14.|Kaybettin|

70 14 51
                                    

~Yorum yapmayı unutmayın~
~İyi okumalar~


But I know
That there's gotta be somebody out there
There's gotta be somebody somewhere
Who needs company
And it's comforting to know
I can't be the only one
Who's lonely tonight
No, I can't be the only

-NF & Sasha Sloan

14.

Arkamdaki parkelerin oynamasıyla donakaldım. Fark ediliyordu, arkamda birinin olduğu. Bedenimi saran korku hareket etmemi engelliyordu. Sonra konuştu, şaşkınlık ve acı barındıran kısık sesiyle.

"O, sensin. Sen öldürdün."

Sesinin yumuşak dokusu kulaklarıma dolduğunda ayağa kalkabildim. Arkama doğru döndüğümde zaten sesinden ve kokusundan tanıdığım onu gördüm.
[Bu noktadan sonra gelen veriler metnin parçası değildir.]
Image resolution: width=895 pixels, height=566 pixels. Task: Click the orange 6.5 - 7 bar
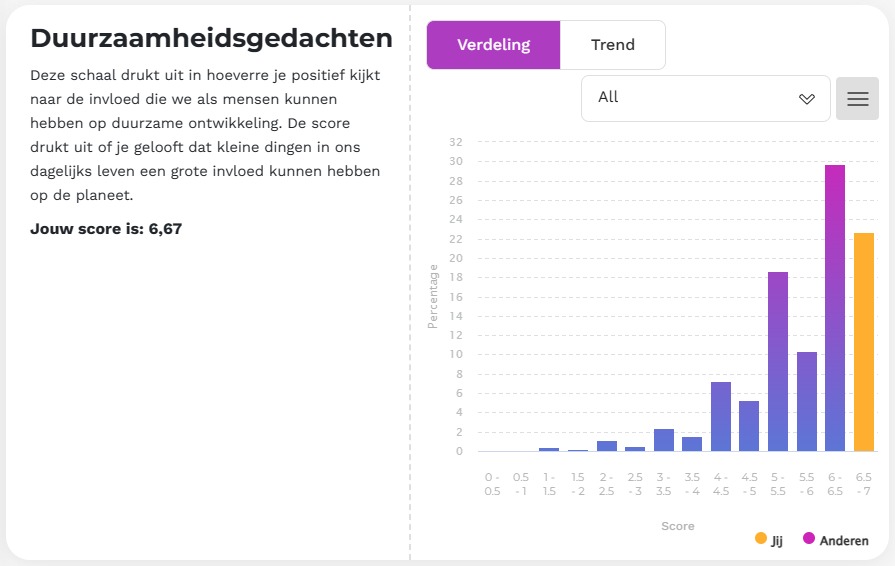[864, 342]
Jungkook'un gözleri, pişmanlıkla dolup taşıyordu.

"Sen o çocuksun."

Köşeye sıkıştığımın farkındaydım ama o, bunu nasıl bilebilirdi ki?

"Neyden bahsediyorsun sen? Ayrıca senin burada ne işin var?"

Gözleri kızarmıştı ve doluydu. Dokunsam ağlayacak gibi.

"Hepsini sen öldürdün. H-hemde hepsini."

Kafasını ellerinin arasına koyup derin nefesler almaya başladığında çok çaresiz görünüyordu. Onu bu kadar güçsüz ve çaresiz görmek son kalan gücümü de alıp götürmüştü sanki.

Ve benden bahsediyor, yıllar öncesinden.

"Ne dediğini anlamıyorum Jungkook."

Kafasını kaldırdı ve sert bakışlarıyla bağırdı bir anda.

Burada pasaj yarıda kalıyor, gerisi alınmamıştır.